Since I have two very different motivations for taking this class - one is the WHAT of the class (I love the reading list!) and one is the HOW of it (I am curious about MOOC pedagogy) - that means there are two different kinds of posts in this blog. Today I am jotting down some thoughts just about MOOC pedagogy, and communication in particular (my previous post in this line was about the value of student blogs). Also, I have started getting my own courses ready for Fall, and that has made me more aware of the pedagogical side of the course, while also giving me very little time for thinking about content (that will have to wait for the weekend…).
Anyway, what I wanted to reflect on today was COMMUNICATION - specifically, communication TO STUDENTS (I'll say something more about other kinds of communication in another post). I would have to say that it seems to me that Coursera is doing a really poor job with communication, and that the poor communication is a serious problem with the class, even though that would be something really easy to fix. From many years (10 years!) of teaching online courses, I have concluded that there is little or nothing that is obvious about an online course; as a result, it is really important to communicate both the big picture and the little details very clearly. Students often have very little experience, or no experience at all, with online courses, and they may be operating with assumptions that are totally inapplicable. As a result of their lack of experience, they are often worried and anxious. Lots of clear communication is the best way to dispel that anxiety and help everybody aim for a successful course. In the case of a MOOC, it is an even more unusual type of online course, requiring - in my opinion - even more communication from the organizers to the students, yet instead we have had very little communication at all.

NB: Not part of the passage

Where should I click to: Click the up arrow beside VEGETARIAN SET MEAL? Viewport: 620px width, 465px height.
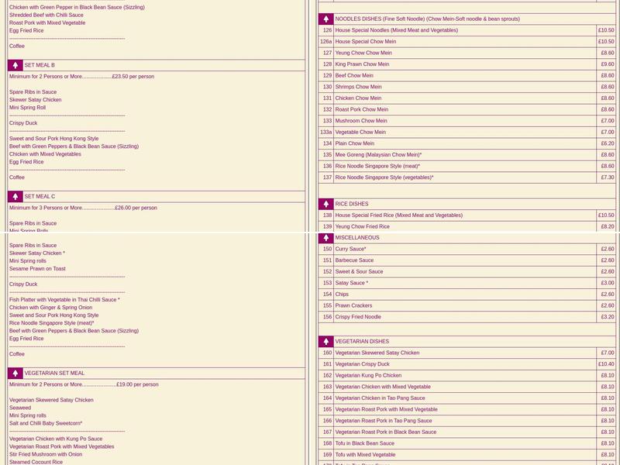[x=16, y=374]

For example, in my online courses, I do daily announcements, including some fun or intriguing item in each day's announcements, always with an image (or video), in addition to specific information about the class. Here's a typical week's worth of announcements: April 2 2012 - April 8 2012. I know that the students are not necessarily reading the announcements every day, so I repeat important announcements - but by including something fun and new for each day's announcements, I try to entice people to take a look at the announcements every day (they can also sign up for an email subscription). The students who are aware of just what is going on in the class at any given time obviously have a better learning experience, and these announcements are also a way for me to reduce the amount of email I receive. It is my goal to make the communication channels as shared and public as possible, reserving email for things that require for some reason a real level of privacy (grades, reminders about deadlines for people who need reminding, etc.).

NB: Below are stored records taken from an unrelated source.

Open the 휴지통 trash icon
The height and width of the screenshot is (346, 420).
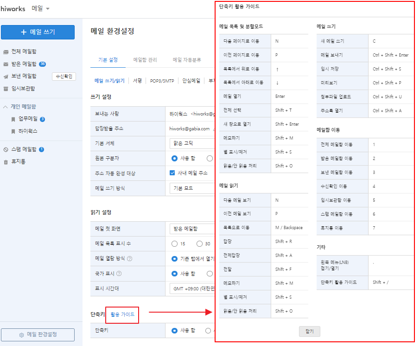[6, 162]
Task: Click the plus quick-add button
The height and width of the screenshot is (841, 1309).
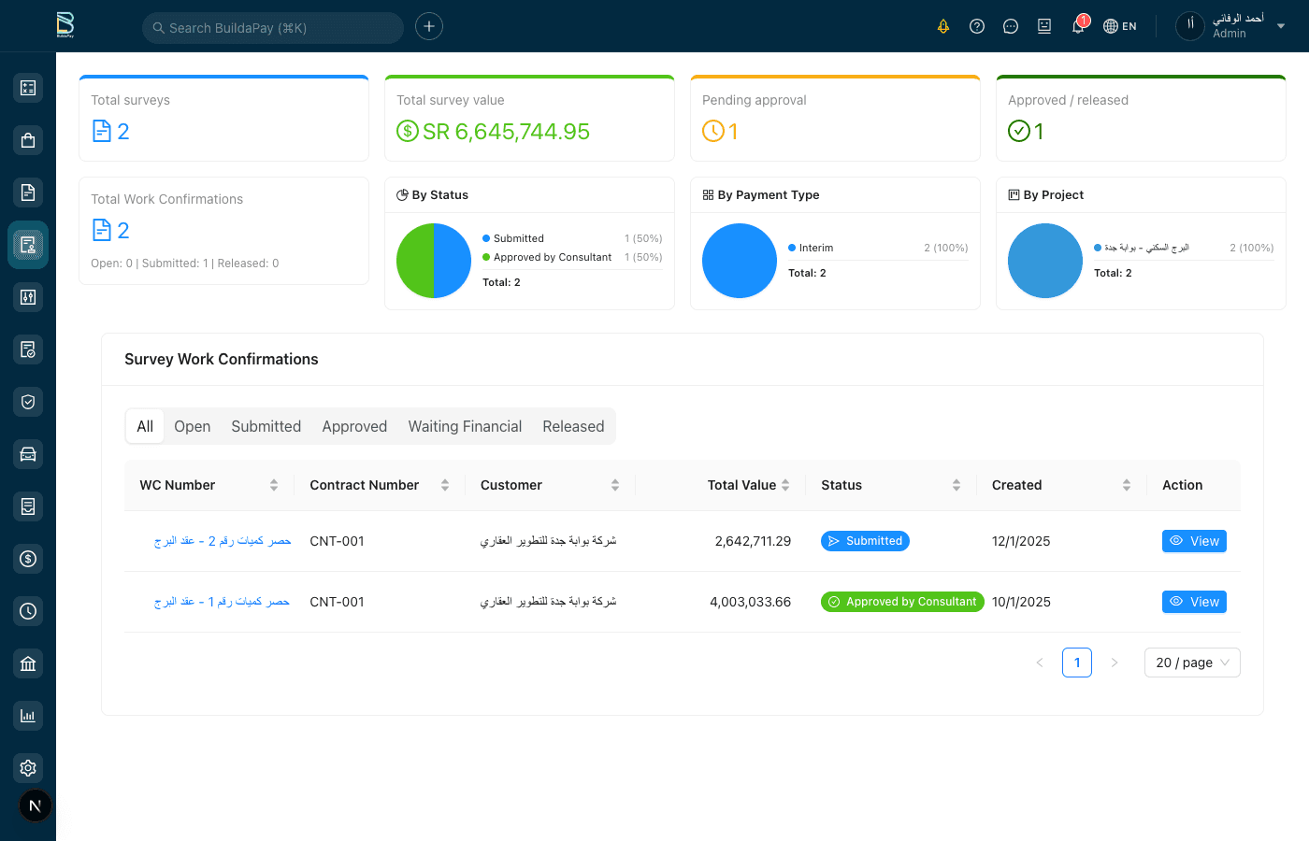Action: tap(429, 26)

At the Coursera course, however, there are just two announcements on the homepage, although the class has been going for 11 days now. There is a welcome message from the instructor, and then there is an announcement for today in which he remarks about the serious technical difficulties from this morning (but without apologizing for them…), along with the announcement that he will no longer be responding to emails. It is totally understandable that the instructor in a massive class like this would not be responding to emails, but apparently that means that the instructor's only involvement will be in the delivery of lectures to the class. He said he is keeping an ear to the forums although I don't think he is actually participating… again, understandable - but I better not start talking here about the shortcomings of the Coursera discussion forums or else I will never finish this post. There have also been emails, but the emails have not been posted on the announcements! That, to me, is also a big mistake. People can lose track of email easily - so, since everybody's email inbox is more or less total chaos, it seems to me very important to post the contents of any course-wide emails on the homepage (announcements page) of the course website, but that has not been happening.
In my own courses, I teach only 100 students per semester… not 5000. I was really hoping to learn some good methods for scaling a class up to a massive size - and I think communication, excellent communication, would be a key element in scaling up. Unfortunately, I would rate the communication I have seen in this Coursera course as quite poor… but it does inspire me to try to do an even better job of communicating in my own classes this Fall!
Meanwhile, I wait to see how things evolve at this Coursera course ... and I am excited to have an excuse to spend some time this weekend with Lewis Carroll!